> [WHAT YOU HAVE TO DO]: Provide a verbatim copy of the data below.
*** Block opens ***
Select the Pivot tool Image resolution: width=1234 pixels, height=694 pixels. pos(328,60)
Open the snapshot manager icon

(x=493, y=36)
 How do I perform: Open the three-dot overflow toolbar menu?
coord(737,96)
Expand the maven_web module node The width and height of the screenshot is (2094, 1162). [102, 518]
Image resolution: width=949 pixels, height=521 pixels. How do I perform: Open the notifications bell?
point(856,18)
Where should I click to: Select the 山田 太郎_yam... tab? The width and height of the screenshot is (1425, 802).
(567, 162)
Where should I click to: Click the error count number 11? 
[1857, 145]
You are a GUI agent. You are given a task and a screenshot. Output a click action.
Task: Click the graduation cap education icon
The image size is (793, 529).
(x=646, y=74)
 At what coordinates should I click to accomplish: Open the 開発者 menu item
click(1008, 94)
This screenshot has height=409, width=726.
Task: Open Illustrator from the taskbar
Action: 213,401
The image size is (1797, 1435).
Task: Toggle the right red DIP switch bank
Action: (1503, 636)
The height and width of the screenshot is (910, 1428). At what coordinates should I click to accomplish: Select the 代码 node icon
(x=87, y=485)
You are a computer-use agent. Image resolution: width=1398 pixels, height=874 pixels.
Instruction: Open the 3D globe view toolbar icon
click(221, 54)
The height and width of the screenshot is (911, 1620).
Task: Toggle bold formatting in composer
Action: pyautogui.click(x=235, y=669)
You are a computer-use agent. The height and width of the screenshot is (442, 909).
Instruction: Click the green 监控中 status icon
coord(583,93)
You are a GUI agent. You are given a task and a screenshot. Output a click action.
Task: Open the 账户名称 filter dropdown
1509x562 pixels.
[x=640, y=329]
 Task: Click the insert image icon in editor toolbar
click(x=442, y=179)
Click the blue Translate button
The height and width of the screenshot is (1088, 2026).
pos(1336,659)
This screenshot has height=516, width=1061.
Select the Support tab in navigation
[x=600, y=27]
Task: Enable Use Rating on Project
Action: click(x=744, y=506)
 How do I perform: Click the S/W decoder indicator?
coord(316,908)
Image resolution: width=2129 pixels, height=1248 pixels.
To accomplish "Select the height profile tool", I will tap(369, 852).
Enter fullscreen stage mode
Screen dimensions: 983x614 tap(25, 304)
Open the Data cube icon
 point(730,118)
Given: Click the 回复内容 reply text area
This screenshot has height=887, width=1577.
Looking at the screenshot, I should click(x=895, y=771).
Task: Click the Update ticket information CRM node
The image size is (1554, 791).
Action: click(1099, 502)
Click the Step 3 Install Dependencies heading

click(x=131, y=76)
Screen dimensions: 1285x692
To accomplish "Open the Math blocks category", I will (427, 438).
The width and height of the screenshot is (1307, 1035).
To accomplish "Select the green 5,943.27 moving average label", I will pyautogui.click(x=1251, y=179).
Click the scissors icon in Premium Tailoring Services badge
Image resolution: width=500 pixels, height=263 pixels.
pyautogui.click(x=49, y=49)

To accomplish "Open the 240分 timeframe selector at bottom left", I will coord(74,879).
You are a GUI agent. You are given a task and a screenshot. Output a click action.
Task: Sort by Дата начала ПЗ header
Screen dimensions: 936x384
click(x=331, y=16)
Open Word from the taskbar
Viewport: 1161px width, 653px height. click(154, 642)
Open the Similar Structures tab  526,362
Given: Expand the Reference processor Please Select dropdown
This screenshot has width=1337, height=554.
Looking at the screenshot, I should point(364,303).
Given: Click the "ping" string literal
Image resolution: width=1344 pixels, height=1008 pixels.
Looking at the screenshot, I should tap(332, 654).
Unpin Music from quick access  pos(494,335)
*** Block closes ***
> [TASK RESULT]:
Select the Pivot tool Image resolution: width=1234 pixels, height=694 pixels. pos(328,60)
Open the snapshot manager icon

(x=493, y=36)
 How do I perform: Open the three-dot overflow toolbar menu?
coord(737,96)
Expand the maven_web module node The width and height of the screenshot is (2094, 1162). [102, 518]
Image resolution: width=949 pixels, height=521 pixels. How do I perform: Open the notifications bell?
point(856,18)
Where should I click to: Select the 山田 太郎_yam... tab? The width and height of the screenshot is (1425, 802).
(567, 162)
Where should I click to: Click the error count number 11? 
[1857, 145]
You are a GUI agent. You are given a task and a screenshot. Output a click action.
Task: Click the graduation cap education icon
The image size is (793, 529).
(x=646, y=74)
 At what coordinates should I click to accomplish: Open the 開発者 menu item
click(1008, 94)
This screenshot has height=409, width=726.
Task: Open Illustrator from the taskbar
Action: 213,401
The image size is (1797, 1435).
Task: Toggle the right red DIP switch bank
Action: (1503, 636)
The height and width of the screenshot is (910, 1428). At what coordinates should I click to accomplish: Select the 代码 node icon
(x=87, y=485)
You are a computer-use agent. Image resolution: width=1398 pixels, height=874 pixels.
Instruction: Open the 3D globe view toolbar icon
click(221, 54)
The height and width of the screenshot is (911, 1620).
Task: Toggle bold formatting in composer
Action: pyautogui.click(x=235, y=669)
You are a computer-use agent. The height and width of the screenshot is (442, 909).
Instruction: Click the green 监控中 status icon
coord(583,93)
You are a GUI agent. You are given a task and a screenshot. Output a click action.
Task: Open the 账户名称 filter dropdown
1509x562 pixels.
[x=640, y=329]
 Task: Click the insert image icon in editor toolbar
click(x=442, y=179)
Click the blue Translate button
The height and width of the screenshot is (1088, 2026).
pos(1336,659)
This screenshot has height=516, width=1061.
Select the Support tab in navigation
[x=600, y=27]
Task: Enable Use Rating on Project
Action: click(x=744, y=506)
 How do I perform: Click the S/W decoder indicator?
coord(316,908)
Image resolution: width=2129 pixels, height=1248 pixels.
To accomplish "Select the height profile tool", I will tap(369, 852).
Enter fullscreen stage mode
Screen dimensions: 983x614 tap(25, 304)
Open the Data cube icon
 point(730,118)
Given: Click the 回复内容 reply text area
This screenshot has height=887, width=1577.
Looking at the screenshot, I should click(x=895, y=771).
Task: Click the Update ticket information CRM node
The image size is (1554, 791).
Action: click(1099, 502)
Click the Step 3 Install Dependencies heading

click(x=131, y=76)
Screen dimensions: 1285x692
To accomplish "Open the Math blocks category", I will (427, 438).
The width and height of the screenshot is (1307, 1035).
To accomplish "Select the green 5,943.27 moving average label", I will pyautogui.click(x=1251, y=179).
Click the scissors icon in Premium Tailoring Services badge
Image resolution: width=500 pixels, height=263 pixels.
pyautogui.click(x=49, y=49)

To accomplish "Open the 240分 timeframe selector at bottom left", I will coord(74,879).
You are a GUI agent. You are given a task and a screenshot. Output a click action.
Task: Sort by Дата начала ПЗ header
Screen dimensions: 936x384
click(x=331, y=16)
Open Word from the taskbar
Viewport: 1161px width, 653px height. click(154, 642)
Open the Similar Structures tab  526,362
Given: Expand the Reference processor Please Select dropdown
This screenshot has width=1337, height=554.
Looking at the screenshot, I should point(364,303).
Given: Click the "ping" string literal
Image resolution: width=1344 pixels, height=1008 pixels.
Looking at the screenshot, I should tap(332, 654).
Unpin Music from quick access  pos(494,335)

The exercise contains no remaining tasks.